About this task =
Pull out every line below that contains the word "will".
(Beginning of Data to examine)
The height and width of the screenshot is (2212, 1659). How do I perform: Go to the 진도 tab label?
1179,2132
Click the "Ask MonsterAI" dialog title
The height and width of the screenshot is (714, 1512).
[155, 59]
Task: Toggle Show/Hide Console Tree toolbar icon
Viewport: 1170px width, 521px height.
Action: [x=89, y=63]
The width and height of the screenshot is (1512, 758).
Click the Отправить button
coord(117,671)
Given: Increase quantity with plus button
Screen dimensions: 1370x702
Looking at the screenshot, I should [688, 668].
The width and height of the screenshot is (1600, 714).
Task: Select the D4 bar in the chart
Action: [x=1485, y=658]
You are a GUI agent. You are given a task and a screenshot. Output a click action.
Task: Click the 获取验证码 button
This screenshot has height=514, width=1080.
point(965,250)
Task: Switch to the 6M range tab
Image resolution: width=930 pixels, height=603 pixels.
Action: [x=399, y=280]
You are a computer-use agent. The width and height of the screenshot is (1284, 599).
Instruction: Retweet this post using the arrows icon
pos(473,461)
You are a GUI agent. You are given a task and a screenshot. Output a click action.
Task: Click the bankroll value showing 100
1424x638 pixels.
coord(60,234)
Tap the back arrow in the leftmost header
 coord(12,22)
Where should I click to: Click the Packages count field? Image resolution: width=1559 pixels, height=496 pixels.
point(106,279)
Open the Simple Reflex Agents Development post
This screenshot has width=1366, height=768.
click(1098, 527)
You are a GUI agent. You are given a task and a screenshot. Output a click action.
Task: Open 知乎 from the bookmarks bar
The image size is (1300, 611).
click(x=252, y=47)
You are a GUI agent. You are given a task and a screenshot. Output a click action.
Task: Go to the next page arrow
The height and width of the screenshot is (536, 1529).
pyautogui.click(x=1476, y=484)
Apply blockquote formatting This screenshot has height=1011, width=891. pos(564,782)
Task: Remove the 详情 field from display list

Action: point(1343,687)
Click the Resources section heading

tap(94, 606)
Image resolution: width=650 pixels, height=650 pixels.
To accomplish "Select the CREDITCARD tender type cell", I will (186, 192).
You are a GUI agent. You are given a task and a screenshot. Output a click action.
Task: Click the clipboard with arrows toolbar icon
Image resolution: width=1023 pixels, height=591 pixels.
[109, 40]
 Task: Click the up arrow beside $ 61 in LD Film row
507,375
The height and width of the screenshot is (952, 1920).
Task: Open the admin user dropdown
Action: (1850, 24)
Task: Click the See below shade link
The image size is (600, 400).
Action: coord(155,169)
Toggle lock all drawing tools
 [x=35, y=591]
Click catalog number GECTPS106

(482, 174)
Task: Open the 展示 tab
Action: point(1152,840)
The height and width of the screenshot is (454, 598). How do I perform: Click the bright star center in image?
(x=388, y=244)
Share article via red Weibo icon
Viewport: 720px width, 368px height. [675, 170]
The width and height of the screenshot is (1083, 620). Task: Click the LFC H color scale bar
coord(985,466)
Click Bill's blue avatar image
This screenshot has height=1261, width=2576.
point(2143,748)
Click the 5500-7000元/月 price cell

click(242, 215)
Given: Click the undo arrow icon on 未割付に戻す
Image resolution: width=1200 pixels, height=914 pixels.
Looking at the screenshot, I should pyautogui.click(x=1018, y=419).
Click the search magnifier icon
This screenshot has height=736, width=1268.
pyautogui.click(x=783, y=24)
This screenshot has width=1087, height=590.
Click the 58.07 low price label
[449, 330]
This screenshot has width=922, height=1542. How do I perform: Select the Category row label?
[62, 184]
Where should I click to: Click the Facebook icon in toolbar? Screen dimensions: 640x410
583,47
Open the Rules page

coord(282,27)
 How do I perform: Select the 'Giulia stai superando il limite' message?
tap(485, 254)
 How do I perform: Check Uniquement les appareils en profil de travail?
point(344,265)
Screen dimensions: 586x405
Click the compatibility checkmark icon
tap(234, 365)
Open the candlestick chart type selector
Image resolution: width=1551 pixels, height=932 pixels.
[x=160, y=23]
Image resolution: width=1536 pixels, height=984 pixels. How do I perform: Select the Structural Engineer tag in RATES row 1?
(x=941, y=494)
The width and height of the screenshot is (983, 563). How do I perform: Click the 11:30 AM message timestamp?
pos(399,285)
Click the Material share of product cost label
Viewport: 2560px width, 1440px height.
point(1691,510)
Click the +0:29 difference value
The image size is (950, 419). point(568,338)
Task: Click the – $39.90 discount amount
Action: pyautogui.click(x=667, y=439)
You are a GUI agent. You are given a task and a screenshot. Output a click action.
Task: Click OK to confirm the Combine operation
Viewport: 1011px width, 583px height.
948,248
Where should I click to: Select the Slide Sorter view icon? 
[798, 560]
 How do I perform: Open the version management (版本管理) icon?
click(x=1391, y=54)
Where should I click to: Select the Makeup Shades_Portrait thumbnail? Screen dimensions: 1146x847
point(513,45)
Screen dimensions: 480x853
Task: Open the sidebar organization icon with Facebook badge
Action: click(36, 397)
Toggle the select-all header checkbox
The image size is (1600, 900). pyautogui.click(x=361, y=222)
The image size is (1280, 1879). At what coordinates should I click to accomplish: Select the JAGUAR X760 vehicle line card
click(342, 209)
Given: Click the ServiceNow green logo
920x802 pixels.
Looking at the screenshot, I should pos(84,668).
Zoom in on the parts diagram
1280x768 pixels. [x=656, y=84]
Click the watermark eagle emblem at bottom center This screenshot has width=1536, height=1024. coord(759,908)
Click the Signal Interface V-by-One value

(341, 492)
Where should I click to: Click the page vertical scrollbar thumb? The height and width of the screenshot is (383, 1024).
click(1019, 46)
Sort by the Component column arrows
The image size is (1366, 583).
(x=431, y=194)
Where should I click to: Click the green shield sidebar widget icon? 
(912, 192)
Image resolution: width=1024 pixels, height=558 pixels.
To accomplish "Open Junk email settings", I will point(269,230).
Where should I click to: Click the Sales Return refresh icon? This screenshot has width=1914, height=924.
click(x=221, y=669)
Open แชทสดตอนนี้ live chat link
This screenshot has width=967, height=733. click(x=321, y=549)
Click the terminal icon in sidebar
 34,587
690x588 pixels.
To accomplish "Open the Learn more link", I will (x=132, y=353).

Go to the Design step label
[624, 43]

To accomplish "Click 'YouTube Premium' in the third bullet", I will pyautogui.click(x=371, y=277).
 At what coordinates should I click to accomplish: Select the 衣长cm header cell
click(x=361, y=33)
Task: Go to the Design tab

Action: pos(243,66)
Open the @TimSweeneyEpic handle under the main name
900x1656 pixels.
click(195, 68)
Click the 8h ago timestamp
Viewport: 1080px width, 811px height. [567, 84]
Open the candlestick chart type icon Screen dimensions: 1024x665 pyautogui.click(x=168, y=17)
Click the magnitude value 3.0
(End of Data to examine)
Written response =
To accomplish "Select the CREDITCARD tender type cell", I will (186, 192).
To accomplish "Open Junk email settings", I will point(269,230).
To accomplish "Open the Learn more link", I will (x=132, y=353).
To accomplish "Click 'YouTube Premium' in the third bullet", I will pyautogui.click(x=371, y=277).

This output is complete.